Anche le finestre di Engelbart resteranno ancora più a lungo un’esclusiva del mondo Apple e di pochi, costosi computer di nicchia, fino all’arrivo di Microsoft Windows 3.0, la prima versione di grande successo, nel 1990. Il resto del mondo andrà avanti ancora parecchio con una schermata singola di solo testo.
Certo, non gli mancheranno i riconoscimenti, come il premio Turing, il premio MIT-Lemelson di 500.000 dollari e il premio von Neumann, conferitigli dalle associazioni internazionali degli esperti di settore. E un’altra azienda nascente, la svizzera Logitech, quella che con il mouse P4 realizzerà il primo mouse commercialmente disponibile nel 1981, gli assegnerà un ufficio nella propria sede principale fino al 2007 per consentirgli di proseguire le sue ricerche.
Ma il suo obiettivo molto anni Sessanta di usare l’informatica per potenziare l’intelletto umano gli sfuggirà. Vinton Cerf, uno dei padri fondatori di Internet, lo ricorderà così nel documentario del 2020 The Augmentation of Douglas Engelbart:
(CLIP: Cerf a 55.31)
“La storia di Doug” dice Cerf “è per certi versi una storia dolorosa su cui riflettere. È chiaro che aveva capito in modo straordinario quello che i computer avrebbero potuto fare e quanto sarebbero stati dei facilitatori. Ma allo stesso tempo, per far sì che qualcosa avvenga su vasta scala, deve esserci alla base un motore economico che la renda possibile”. E un idealista come Engelbart non era interessato ai motori economici, quelli grazie ai quali tutte le apparecchiature e i collegamenti necessari per quella costosa e complicatissima demo del 1968 risiedono ora a prezzi abbordabili nelle nostre tasche, dentro i nostri smartphone e computer.

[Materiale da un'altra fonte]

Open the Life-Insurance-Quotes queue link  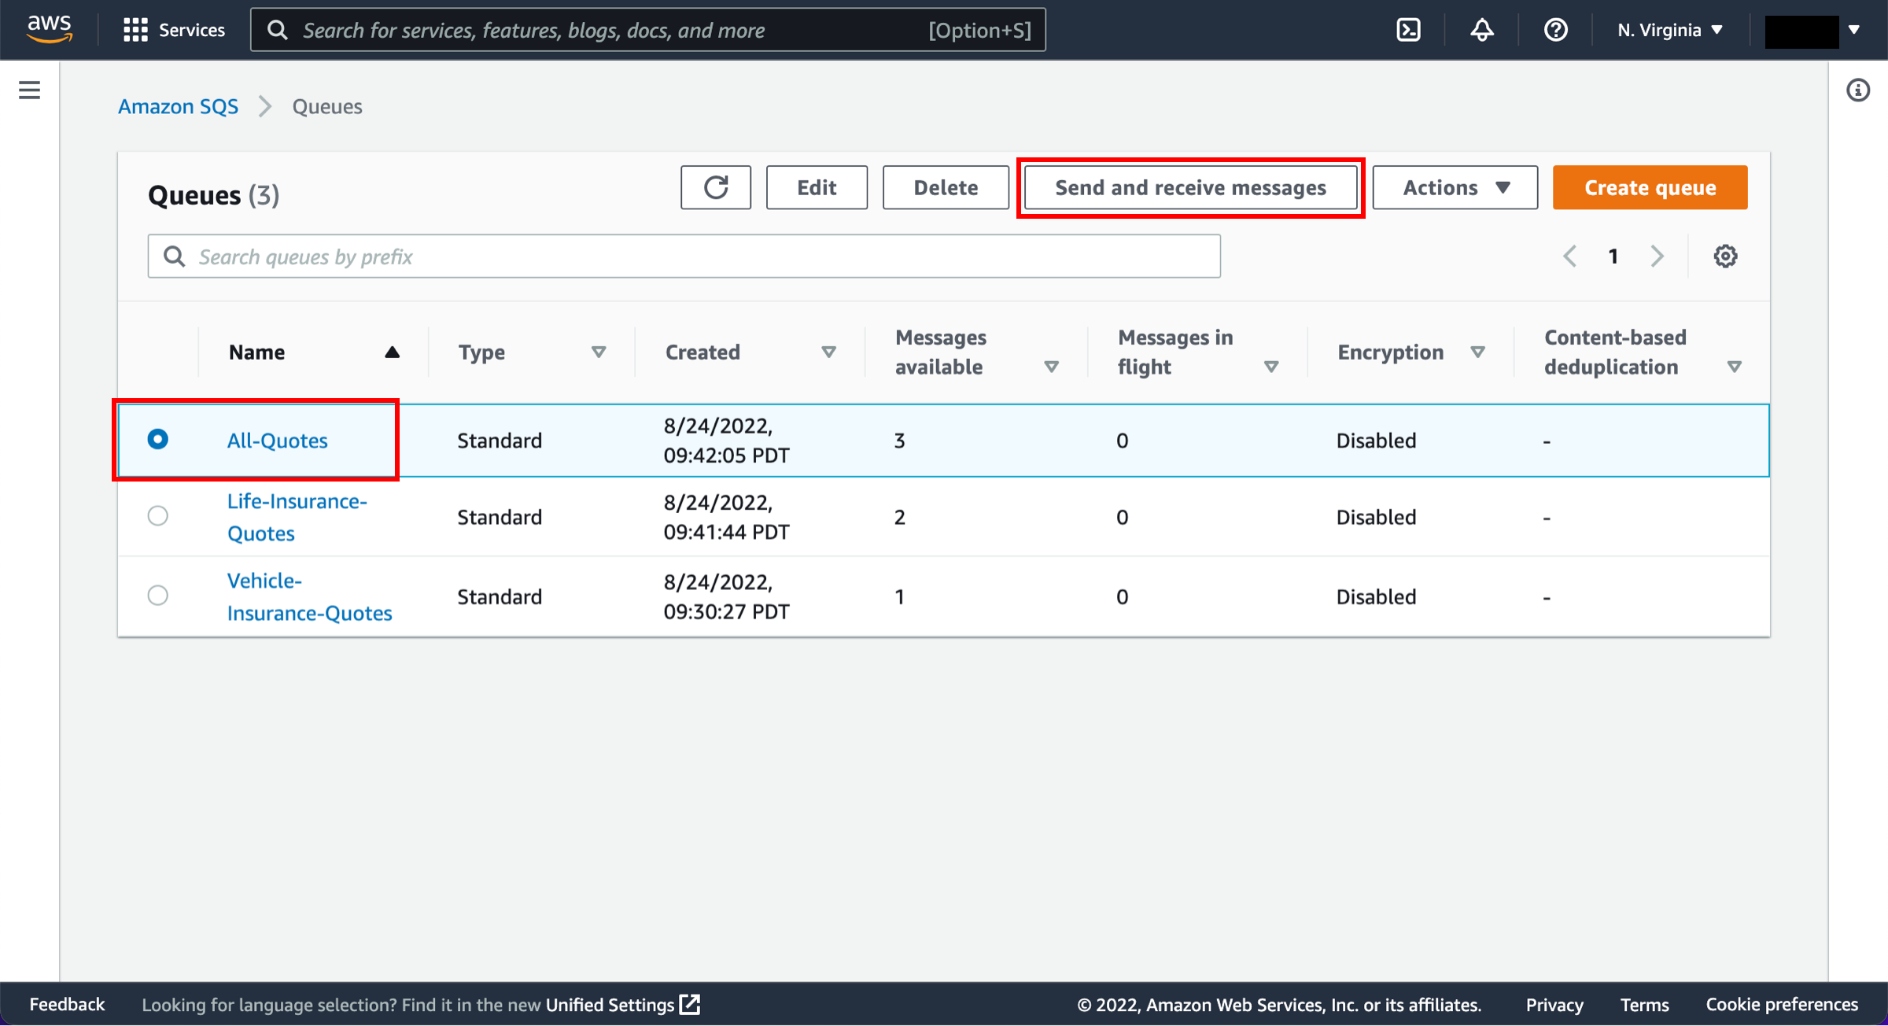pyautogui.click(x=297, y=515)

Douglas Engelbart è morto il 2 luglio 2013, a 88 anni. Ha fatto in tempo a vedere realizzarsi tutte le profezie tecnologiche che aveva fatto in quella incredibile demo di oltre mezzo secolo fa. A noi non resta che goderne i frutti, ringraziando per la lungimiranza e tenendo vivo il ricordo di un informatico davvero visionario. E magari chiedendoci se ci sia, e chi sia, l’inascoltato Douglas Engelbart di oggi.